Collected data:
# # # #
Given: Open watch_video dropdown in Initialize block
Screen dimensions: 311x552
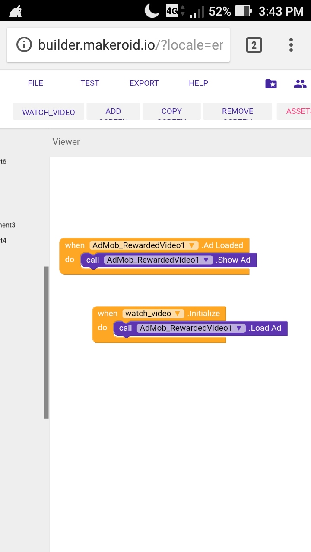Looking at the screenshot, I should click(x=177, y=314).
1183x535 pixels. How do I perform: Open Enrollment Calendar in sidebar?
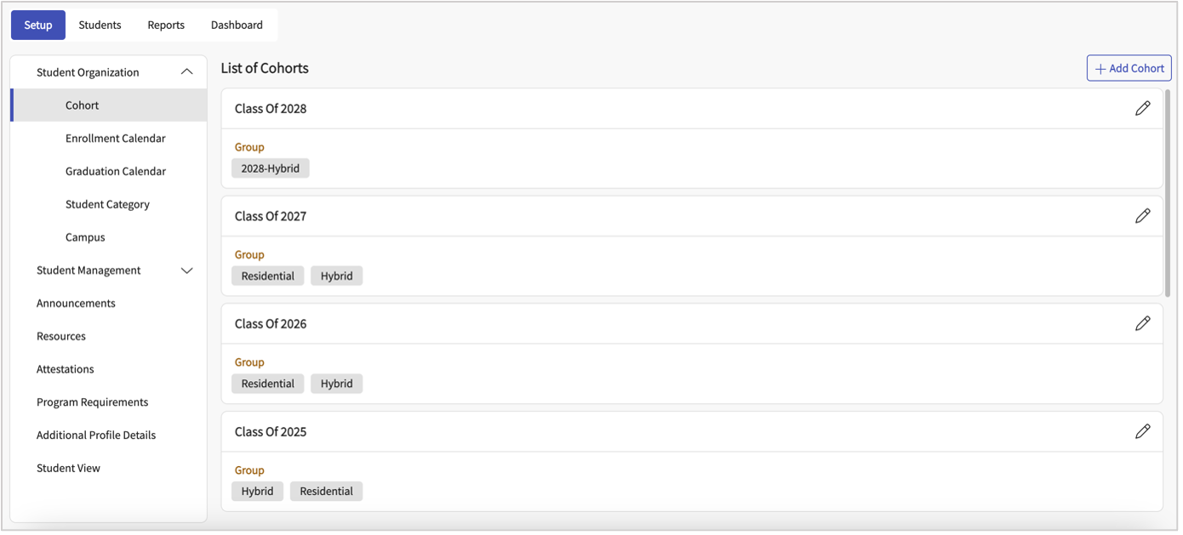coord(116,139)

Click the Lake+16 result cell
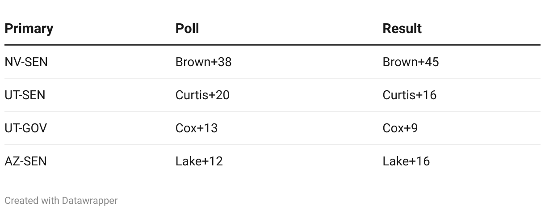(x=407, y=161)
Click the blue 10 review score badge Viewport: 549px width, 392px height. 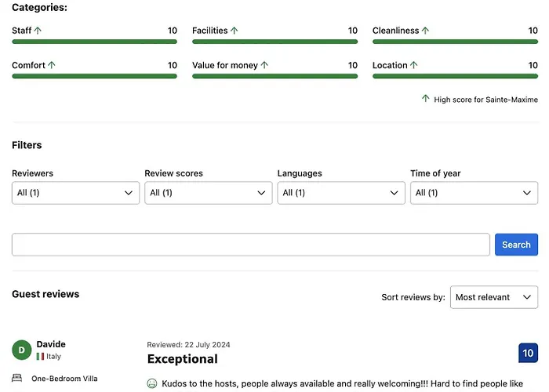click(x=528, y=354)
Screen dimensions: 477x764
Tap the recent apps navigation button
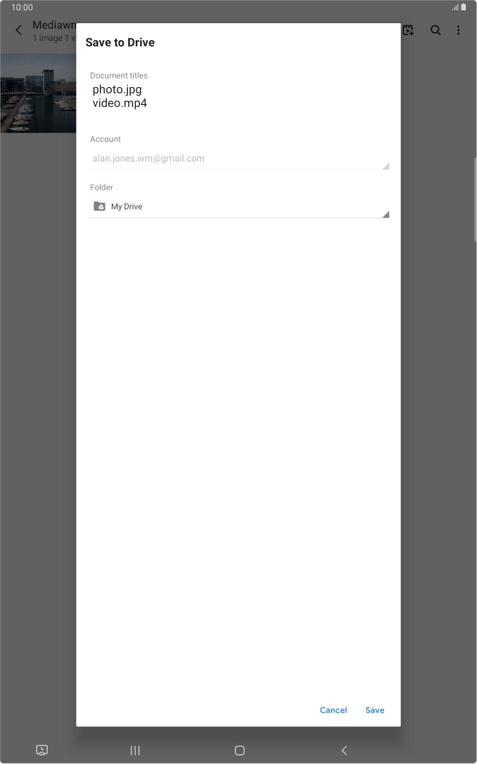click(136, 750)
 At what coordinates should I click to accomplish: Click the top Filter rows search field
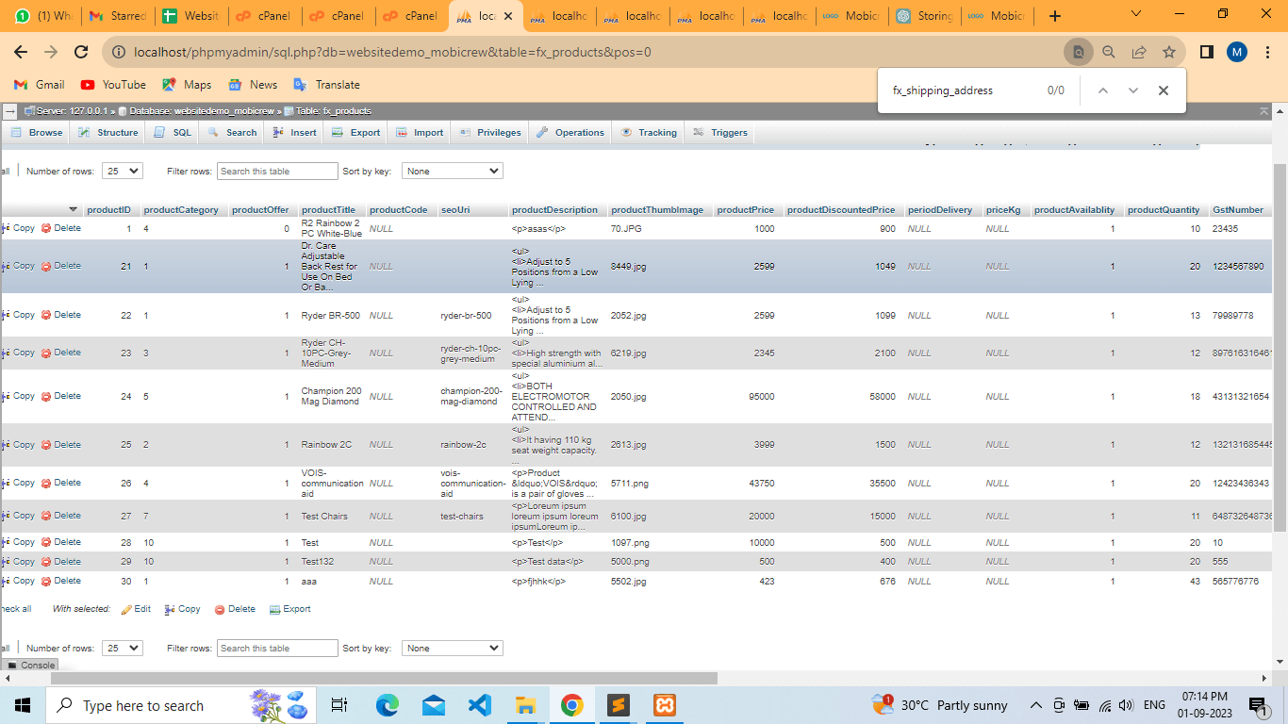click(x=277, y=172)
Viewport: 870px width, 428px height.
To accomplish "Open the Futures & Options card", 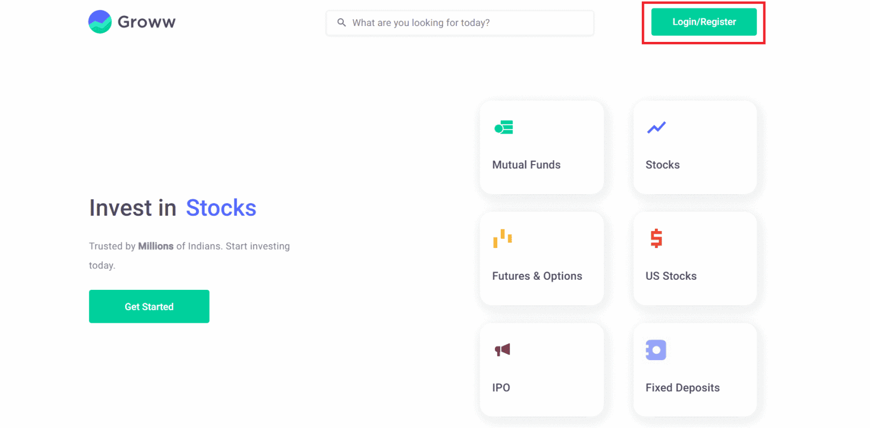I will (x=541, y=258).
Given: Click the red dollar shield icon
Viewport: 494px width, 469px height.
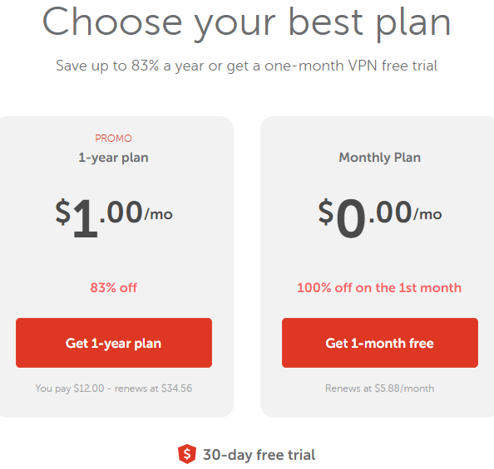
# # # #
Activity: Read the entries and select each line where the word "Given" is found.

Result of the task:
Given: Open watch_video dropdown in Initialize block
Given: Click the red dollar shield icon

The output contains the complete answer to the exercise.